The project, working closely with the team at BBEPP, have recently performed and evaluated tests on the hot water extraction of tannin from softwood bark and found that the best technique for doing so was using decantation (separating mixtures by removing a liquid layer free from precipitate) combined with centrifugation (separating the mixture through spinning).
This technique was successfully scaled-up at BBEPP to make 150Kg of tannin solution which was sent to partners Foresa for further modification.

Foresa, a producer of formaldehyde and resins, is currently carrying out laboratory tests with tannin samples sent by VTT, Technical Research Centre of Finland Ltd, in order to eventually develop, validate and up-scale products suitable for application in the targeted final bioproducts.
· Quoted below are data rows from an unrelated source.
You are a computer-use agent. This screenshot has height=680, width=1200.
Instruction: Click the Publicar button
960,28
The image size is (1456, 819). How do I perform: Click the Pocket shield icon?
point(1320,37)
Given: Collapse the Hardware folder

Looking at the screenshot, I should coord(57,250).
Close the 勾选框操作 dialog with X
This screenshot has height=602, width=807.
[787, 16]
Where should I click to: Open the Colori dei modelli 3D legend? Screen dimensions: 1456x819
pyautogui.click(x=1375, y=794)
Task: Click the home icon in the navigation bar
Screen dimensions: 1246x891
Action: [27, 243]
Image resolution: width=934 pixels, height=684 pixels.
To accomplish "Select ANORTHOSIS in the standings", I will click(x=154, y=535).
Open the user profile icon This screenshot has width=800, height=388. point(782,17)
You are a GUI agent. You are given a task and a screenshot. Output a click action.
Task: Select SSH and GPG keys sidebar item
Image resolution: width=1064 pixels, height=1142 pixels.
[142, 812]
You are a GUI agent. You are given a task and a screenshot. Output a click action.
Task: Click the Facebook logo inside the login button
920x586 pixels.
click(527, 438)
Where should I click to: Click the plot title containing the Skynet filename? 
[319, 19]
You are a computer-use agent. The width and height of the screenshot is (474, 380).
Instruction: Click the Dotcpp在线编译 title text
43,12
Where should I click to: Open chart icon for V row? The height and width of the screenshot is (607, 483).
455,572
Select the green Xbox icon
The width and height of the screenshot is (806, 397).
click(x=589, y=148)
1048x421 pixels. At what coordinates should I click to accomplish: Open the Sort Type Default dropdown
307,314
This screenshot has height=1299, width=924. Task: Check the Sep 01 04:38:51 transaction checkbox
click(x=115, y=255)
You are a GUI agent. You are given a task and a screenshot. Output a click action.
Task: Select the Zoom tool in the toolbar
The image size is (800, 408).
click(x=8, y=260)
Foresa have been creating boards, also known as wooden panels for later use in the green construction industry, from the resin (a substance of plant origin) from tannin. These wooden panels are manufactured to be free of phenol, a very toxic adhesive in binding wood, and replaced with tannin resins. All resins need additives or catalysts to start the reaction, however these products are quality controlled to ensure their concentration in the wood is very low.

Once the resin has been tested to ensure it has no bad properties in it, Foresa will clarify the process, for example, the amount of glue, catalyst and additives as well as the time and temperature of press.

Once all the processes have been defined, Foresa will manufacture thousands of wooden panels before they are validated to be applied for construction of industrialised composite for green buildings.